In [None]:
!pip install torchtext

In [None]:
import torch
import torch.nn as nn
import torch.optim as optim
from torchtext.datasets import Multi30k
from torchtext.data import Field, BucketIterator
import spacy
import numpy as np
import random
import math
import time

In [None]:
# Seeding
SEED = 100
random.seed(SEED)
np.random.seed(SEED)
torch.manual_seed(SEED)
torch.cuda.manual_seed(SEED)
torch.backends.cudnn.deterministic = True

In [None]:
#Downloading SpaCy's vocabulary
!python -m spacy download en_core_web_sm
!python -m spacy download de_core_news_sm

In [None]:
spacy_de = spacy.load('de_core_news_sm')
spacy_en = spacy.load('en_core_web_sm')

In [None]:
#Tokenizing German text and reversing it for better result using the slicing operation(As mentioned in the seq2seq paper)
def tokenize_de(text): 
    return [tok.text for tok in spacy_de.tokenizer(text)][::-1]

#Tokenizing English text
def tokenize_en(text):
    return [tok.text for tok in spacy_en.tokenizer(text)]

In [None]:
#Assigning the sos and eos tokens and converting all words to lowercase
SR = Field(tokenize = tokenize_de, init_token = '<sos>', eos_token = '<eos>', lower = True)

TR = Field(tokenize = tokenize_en, init_token = '<sos>', eos_token = '<eos>', lower = True)

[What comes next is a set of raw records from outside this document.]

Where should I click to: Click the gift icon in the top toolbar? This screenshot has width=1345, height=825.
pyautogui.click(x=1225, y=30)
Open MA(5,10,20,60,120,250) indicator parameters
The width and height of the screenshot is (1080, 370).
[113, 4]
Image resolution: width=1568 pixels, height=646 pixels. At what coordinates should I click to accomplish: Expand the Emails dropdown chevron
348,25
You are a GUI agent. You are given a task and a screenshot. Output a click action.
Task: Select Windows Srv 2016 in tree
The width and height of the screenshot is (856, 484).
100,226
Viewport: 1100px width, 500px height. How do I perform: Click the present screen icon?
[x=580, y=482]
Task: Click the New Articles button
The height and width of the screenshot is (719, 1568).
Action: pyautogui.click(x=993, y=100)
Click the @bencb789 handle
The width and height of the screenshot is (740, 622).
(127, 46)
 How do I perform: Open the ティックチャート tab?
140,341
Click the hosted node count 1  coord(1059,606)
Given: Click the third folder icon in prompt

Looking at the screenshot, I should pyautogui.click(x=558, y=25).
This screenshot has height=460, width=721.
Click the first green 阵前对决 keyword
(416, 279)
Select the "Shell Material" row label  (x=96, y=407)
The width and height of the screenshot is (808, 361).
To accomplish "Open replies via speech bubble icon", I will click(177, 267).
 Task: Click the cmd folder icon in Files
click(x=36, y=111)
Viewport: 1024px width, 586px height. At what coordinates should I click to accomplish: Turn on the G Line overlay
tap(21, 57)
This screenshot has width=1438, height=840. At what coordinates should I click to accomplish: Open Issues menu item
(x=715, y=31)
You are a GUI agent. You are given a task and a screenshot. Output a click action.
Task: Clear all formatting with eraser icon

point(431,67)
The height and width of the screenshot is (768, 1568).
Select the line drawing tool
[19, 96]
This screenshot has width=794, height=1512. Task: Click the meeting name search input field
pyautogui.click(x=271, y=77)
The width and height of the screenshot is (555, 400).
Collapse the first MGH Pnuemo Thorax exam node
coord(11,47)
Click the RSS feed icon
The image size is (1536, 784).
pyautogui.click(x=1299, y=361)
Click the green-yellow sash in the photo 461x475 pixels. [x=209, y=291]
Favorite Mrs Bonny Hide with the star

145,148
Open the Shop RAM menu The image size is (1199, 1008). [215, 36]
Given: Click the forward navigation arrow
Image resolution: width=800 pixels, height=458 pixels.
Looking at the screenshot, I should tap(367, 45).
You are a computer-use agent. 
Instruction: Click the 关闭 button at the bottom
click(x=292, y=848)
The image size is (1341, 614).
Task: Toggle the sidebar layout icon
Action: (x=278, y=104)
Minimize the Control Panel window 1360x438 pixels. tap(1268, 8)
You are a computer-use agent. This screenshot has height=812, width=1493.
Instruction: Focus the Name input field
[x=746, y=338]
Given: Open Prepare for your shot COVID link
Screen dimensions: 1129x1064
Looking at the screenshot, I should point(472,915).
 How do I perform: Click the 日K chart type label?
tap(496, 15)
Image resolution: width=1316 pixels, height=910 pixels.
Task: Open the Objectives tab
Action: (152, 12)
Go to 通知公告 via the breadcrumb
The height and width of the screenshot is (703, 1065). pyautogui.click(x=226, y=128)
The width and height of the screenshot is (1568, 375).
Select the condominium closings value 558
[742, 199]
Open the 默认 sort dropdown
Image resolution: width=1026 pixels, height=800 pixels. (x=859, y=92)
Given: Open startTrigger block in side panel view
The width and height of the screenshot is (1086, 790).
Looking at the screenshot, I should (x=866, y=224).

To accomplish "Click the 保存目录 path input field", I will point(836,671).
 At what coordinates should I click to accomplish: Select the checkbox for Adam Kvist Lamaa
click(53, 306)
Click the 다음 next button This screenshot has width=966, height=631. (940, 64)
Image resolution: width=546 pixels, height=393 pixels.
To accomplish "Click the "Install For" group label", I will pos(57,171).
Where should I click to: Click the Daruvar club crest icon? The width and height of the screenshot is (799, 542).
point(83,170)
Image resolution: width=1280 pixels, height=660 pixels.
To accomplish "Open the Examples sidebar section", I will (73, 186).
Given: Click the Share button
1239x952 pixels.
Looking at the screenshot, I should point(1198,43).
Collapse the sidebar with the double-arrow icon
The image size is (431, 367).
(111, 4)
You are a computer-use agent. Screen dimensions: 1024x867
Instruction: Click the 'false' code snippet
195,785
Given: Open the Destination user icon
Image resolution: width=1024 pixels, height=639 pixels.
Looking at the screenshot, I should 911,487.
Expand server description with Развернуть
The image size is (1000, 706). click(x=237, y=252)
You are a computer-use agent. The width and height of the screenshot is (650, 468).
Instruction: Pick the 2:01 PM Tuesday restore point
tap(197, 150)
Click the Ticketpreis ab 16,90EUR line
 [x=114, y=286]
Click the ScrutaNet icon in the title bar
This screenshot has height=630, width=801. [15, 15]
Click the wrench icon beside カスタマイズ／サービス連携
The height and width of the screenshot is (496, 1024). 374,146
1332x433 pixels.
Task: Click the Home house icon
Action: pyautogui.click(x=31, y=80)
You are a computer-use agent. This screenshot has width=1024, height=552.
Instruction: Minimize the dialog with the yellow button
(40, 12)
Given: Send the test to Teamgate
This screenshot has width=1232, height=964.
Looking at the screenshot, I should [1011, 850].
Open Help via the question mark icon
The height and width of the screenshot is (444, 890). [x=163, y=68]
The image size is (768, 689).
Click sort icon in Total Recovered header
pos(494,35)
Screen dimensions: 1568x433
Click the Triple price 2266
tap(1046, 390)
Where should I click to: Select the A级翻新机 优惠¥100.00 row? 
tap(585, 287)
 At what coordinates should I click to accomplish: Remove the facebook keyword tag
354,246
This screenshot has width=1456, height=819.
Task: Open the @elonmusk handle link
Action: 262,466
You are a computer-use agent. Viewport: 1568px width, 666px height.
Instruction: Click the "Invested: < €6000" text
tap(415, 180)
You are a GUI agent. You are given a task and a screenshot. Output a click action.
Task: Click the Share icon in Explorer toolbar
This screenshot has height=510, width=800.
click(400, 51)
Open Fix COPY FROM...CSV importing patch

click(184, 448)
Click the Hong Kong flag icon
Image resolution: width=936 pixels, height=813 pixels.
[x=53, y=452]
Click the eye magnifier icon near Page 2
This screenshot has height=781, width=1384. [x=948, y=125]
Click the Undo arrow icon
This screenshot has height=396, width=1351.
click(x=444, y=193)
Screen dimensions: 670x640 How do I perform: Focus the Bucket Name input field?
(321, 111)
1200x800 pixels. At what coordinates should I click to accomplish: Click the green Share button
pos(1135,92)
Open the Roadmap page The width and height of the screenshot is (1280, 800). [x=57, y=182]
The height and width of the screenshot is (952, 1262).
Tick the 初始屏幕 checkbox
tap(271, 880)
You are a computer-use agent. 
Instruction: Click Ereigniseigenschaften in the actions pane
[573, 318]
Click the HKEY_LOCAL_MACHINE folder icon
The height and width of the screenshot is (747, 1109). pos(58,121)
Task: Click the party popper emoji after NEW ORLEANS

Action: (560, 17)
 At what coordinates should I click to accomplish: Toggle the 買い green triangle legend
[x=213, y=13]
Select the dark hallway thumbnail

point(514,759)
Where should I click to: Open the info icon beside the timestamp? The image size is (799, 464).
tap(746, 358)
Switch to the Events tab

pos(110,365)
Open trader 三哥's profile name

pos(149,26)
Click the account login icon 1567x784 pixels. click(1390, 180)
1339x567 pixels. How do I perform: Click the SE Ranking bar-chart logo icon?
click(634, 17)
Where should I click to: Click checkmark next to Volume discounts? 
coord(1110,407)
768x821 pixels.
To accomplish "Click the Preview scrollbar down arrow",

#Downloading and loading the train, validation and test data from Multi30k Dataset where SR(source) is GERMAN and TR(target) is ENGLISH
train_data, valid_data, test_data = Multi30k.splits(exts = ('.de', '.en'), fields = (SR, TR))

In [None]:
#checking the no of examples
print(f"Number of training examples: {len(train_data.examples)}")
print(f"Number of validation examples: {len(valid_data.examples)}")
print(f"Number of testing examples: {len(test_data.examples)}")

In [None]:
#Building the vocabulary for the source and target languages
SR.build_vocab(train_data, min_freq = 2)
TR.build_vocab(train_data, min_freq = 2)
print(f"Unique tokens in source (de) vocabulary: {len(SR.vocab)}")
print(f"Unique tokens in target (en) vocabulary: {len(TR.vocab)}")

In [None]:
device = torch.device('cuda' if torch.cuda.is_available() else 'cpu')

BATCH_SIZE = 128

#Using BucketIterator as it creates batches in such a way 
#that it minimizes the amount of padding in both the source and target sentences.
train_iterator, valid_iterator, test_iterator = BucketIterator.splits(
     (train_data, valid_data, test_data), batch_size = BATCH_SIZE, device = device)

In [None]:
# Creating the encoder module wherein for the forward method, we pass in the source sentence, src ,
# which is converted into dense vectors using the embedding layer, and then dropout is applied.
# These embeddings are then passed into the RNN. 

class Encoder(nn.Module):
    def __init__(self, input_dim, emb_dim, hid_dim, n_layers, dropout):
        super().__init__()
        
        self.hid_dim = hid_dim
        self.n_layers = n_layers
        self.embedding = nn.Embedding(input_dim, emb_dim)
        
        self.rnn = nn.LSTM(emb_dim, hid_dim, n_layers, dropout = dropout)
        
        self.dropout = nn.Dropout(dropout)
        
# The forward fn takes the src tensor as input,
# which represents a batch of input sequences where src = [src len, batch size]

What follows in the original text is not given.